While the investigation is not complete, Ray said, FTX’s collapse appears to stem from the concentration of power “in the hands of a very small group of extremely inexperienced and unsophisticated individuals” who implemented virtually no corporate controls.

Ray also states as a fact that “’s client assets were commingled with Alameda’s trading platform assets.” That’s a key issue for investigators, as FTX and Alameda were, on paper, separate entities.

Bankman-Fried has knowingly denied the fund mix and sought to distance itself from Alameda’s day-to-day management, which engaged in a number of high-risk business strategies including arbitrage and “yield farming,” aka token investing. paying digital rewards similar to interest rates, according to information from The Wall Street Journal.

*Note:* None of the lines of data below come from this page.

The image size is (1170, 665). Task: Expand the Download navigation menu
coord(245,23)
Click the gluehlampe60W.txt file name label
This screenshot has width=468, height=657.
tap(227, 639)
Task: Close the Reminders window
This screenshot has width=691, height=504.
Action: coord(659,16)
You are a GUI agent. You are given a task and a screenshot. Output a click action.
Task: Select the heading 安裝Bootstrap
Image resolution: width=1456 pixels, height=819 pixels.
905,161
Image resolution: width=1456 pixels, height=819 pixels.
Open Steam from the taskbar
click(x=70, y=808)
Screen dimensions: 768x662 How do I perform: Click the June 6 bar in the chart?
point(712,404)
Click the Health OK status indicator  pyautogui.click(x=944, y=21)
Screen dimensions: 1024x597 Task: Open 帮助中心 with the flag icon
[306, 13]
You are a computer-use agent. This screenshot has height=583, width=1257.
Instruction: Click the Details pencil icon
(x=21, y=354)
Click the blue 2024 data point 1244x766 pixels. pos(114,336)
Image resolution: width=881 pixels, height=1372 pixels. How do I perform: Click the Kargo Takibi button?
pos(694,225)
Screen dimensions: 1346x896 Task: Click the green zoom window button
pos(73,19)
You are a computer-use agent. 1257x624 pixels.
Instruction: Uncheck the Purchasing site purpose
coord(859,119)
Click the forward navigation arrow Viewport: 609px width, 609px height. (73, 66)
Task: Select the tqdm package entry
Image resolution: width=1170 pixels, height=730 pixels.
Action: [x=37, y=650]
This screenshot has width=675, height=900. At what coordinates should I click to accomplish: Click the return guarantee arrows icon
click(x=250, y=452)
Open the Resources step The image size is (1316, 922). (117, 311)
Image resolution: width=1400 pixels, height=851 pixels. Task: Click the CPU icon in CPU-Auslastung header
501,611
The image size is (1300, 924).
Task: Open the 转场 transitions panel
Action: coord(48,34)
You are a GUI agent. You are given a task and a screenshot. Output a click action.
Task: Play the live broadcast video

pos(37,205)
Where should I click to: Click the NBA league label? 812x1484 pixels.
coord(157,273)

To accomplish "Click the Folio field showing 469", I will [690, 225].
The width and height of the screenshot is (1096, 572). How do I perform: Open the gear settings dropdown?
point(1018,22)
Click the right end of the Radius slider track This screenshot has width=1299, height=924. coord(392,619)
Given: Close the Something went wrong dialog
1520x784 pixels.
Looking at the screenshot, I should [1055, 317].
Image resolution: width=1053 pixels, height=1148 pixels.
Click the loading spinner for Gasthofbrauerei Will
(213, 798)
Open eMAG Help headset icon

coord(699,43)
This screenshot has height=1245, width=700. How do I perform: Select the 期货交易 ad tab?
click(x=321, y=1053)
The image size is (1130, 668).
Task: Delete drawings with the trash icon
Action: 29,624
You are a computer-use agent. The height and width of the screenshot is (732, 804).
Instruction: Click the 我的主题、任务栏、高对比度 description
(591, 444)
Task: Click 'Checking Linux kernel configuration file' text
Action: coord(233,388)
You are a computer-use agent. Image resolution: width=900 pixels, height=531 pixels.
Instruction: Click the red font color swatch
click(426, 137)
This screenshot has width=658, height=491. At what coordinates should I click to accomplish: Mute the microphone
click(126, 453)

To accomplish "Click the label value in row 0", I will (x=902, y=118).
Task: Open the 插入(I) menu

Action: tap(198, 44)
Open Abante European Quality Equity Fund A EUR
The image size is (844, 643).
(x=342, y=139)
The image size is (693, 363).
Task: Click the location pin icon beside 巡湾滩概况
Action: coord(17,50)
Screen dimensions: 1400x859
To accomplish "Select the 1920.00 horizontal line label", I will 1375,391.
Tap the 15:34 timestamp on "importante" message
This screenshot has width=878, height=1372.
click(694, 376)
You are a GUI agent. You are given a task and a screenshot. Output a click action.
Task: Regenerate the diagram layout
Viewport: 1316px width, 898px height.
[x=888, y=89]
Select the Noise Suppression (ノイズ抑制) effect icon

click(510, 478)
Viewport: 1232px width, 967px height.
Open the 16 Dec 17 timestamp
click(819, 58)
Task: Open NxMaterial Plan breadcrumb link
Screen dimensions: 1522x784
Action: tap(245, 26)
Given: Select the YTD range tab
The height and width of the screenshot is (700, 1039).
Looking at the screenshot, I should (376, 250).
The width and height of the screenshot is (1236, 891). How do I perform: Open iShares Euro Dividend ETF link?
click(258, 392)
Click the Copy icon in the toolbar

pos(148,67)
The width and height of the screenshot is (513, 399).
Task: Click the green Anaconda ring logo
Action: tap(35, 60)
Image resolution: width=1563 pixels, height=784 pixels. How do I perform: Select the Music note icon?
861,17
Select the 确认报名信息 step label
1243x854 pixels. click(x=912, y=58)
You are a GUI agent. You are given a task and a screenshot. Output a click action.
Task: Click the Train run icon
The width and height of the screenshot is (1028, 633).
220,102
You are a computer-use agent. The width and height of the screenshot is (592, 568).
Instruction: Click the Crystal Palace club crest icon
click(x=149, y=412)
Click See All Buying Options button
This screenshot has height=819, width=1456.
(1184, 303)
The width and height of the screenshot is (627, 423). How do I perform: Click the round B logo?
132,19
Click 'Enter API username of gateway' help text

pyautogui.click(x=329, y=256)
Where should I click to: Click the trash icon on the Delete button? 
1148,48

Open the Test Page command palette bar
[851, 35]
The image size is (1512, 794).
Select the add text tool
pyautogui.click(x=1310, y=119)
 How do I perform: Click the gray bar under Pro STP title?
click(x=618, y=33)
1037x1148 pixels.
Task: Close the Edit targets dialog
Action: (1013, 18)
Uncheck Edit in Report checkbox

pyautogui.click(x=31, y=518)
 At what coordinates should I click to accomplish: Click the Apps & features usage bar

He has admitted to mismanaging FTX and not paying enough attention to risk.

“Look, I screwed up,” he said at the New York Times DealBook summit late last month. “I was CEO of FTX…I had a responsibility.”

Bankman-Fried also acknowledged the lack of corporate controls and risk management within the businesses it oversaw.

“There was no one person who was primarily in charge of clients’ positional risk at FTX,” Bankman-Fried told DealBook. “And that feels pretty embarrassing in hindsight.”

One of the key questions about the FTX crash stems from a Reuters report Last month, he says Bankman-Fried built a “back door” into FTX’s accounting system, allowing him to alter the company’s financial records without triggering accounting red flags. The report says that Bankman-Fried used this “back door” to transfer $10 billion in client funds from FTX to Alameda, the hedge fund, and is now at least $1 billion missing.

Bankman-Fried has denied any knowledge of any such back door. “I don’t even know how to code” he said Cryptocurrency vlogger Tiffany Fong in an interview last month.